Non a caso è soprannominato Puma, per il suo passo felpato e i suoi movimenti felini, letale per gli avversari quando decide di attaccare. In maglia biancorossa conquista anche la partecipazione alla sua amata Eurolega. Finisce la stagione, ma tutti sono già carichi per la prossima. Sulle spalle di Ford, però, incombe il peso della leucemia. Un peso che porta con sé da sette anni e che sopporta alternando medicine e lunghi riposi. Nessuno sapeva nulla della malattia, nessuno doveva saperlo. Era una battaglia, questa, che Alphonso voleva combattere in uno contro uno.

A giugno 2004, Ford firma il rinnovo con la Scavolini. Una conferma fondamentale in vista anche della partecipazione in Eurolega. Ma Ford sa che probabilmente la stagione appena passata sarebbe stata anche la sua ultima. Durante l'estate le sue condizioni peggiorano, ed è allora che arriva la prima grande botta per Pesaro e il basket tutto. Ad agosto Alphonso Ford annuncia il suo prematuro ritiro con una lettera che ancora oggi è simbolo di lealtà, professionalità, passione e amore verso lo sport.

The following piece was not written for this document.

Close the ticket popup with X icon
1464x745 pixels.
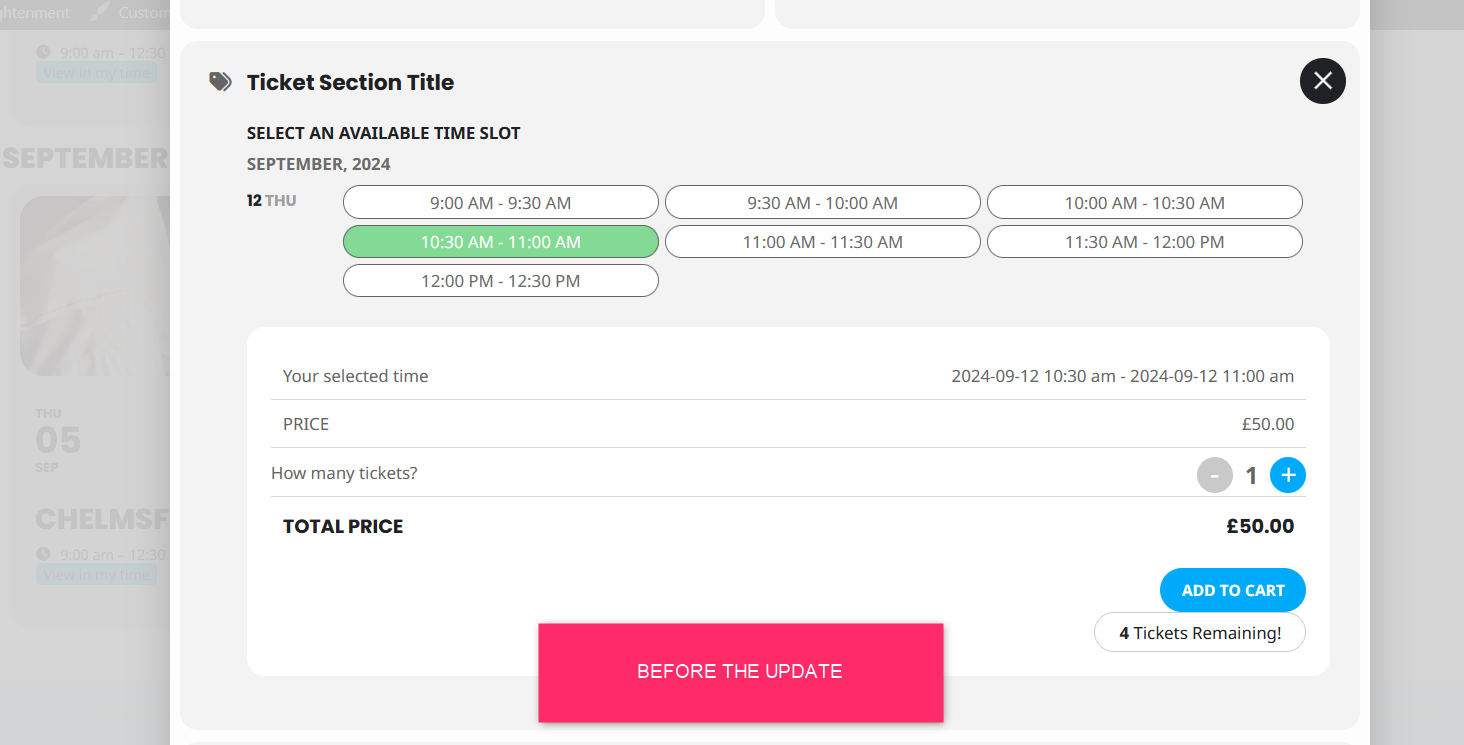(x=1322, y=81)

"Siate forti e combattete duro, il mio cuore sarà sempre con tutti voi", è l'annuncio della tragedia imminente. Dopo poco più di una settimana, il 4 settembre 2004, Alphonso Ford si spegne a Memphis, circondato dai suoi cari. Il mondo del basket, europeo e non solo, si stringe attorno alla perdita di uno dei giocatori, ma soprattutto uomini, che hanno fatto la storia di questo sport.

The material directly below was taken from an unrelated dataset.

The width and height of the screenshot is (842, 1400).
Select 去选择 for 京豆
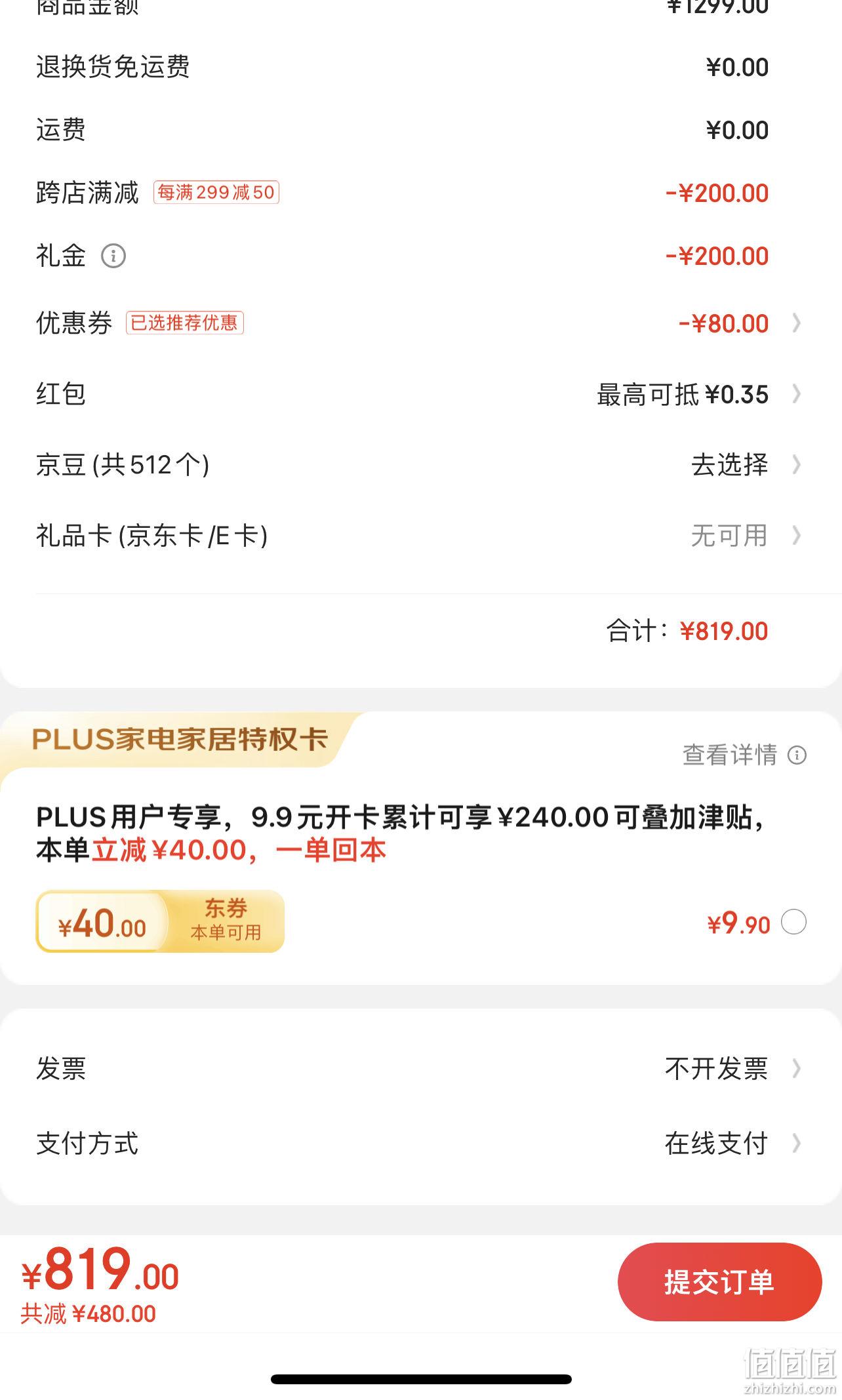click(729, 464)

Oggi l'Eurolega lo omaggia ancora dedicandogli il titolo di capocannoniere della stagione: l'Alphonso Ford Trophy. Il modo più bello di inaugurarlo avvenne nella stagione 2004/2005, quella successiva alla sua scomparsa, dove a vincere il premio su Charlie Smith, approdato a Pesaro proprio per prendere il posto del Puma.

Alphondo Ford ti conquistava per il modo in cui lottava in campo: mai esuberante, mai sopra le righe, sempre umile e ligio al dovere. Dominava le partite e annullava squadre intere: nonostante questo portava sempre sommo rispetto per chiunque. Il suo talento era a servizio della squadra, non un vezzo personale per fare tabellino e battere qualche record. Dava l'anima in campo. Ed è il tipo di atteggiamento che a Pesaro fa entrare i giocatori nel cuore della città. Sembrava che giocasse ogni partita come se fosse l'ultima. Noi non lo sapevamo, ma era davvero così.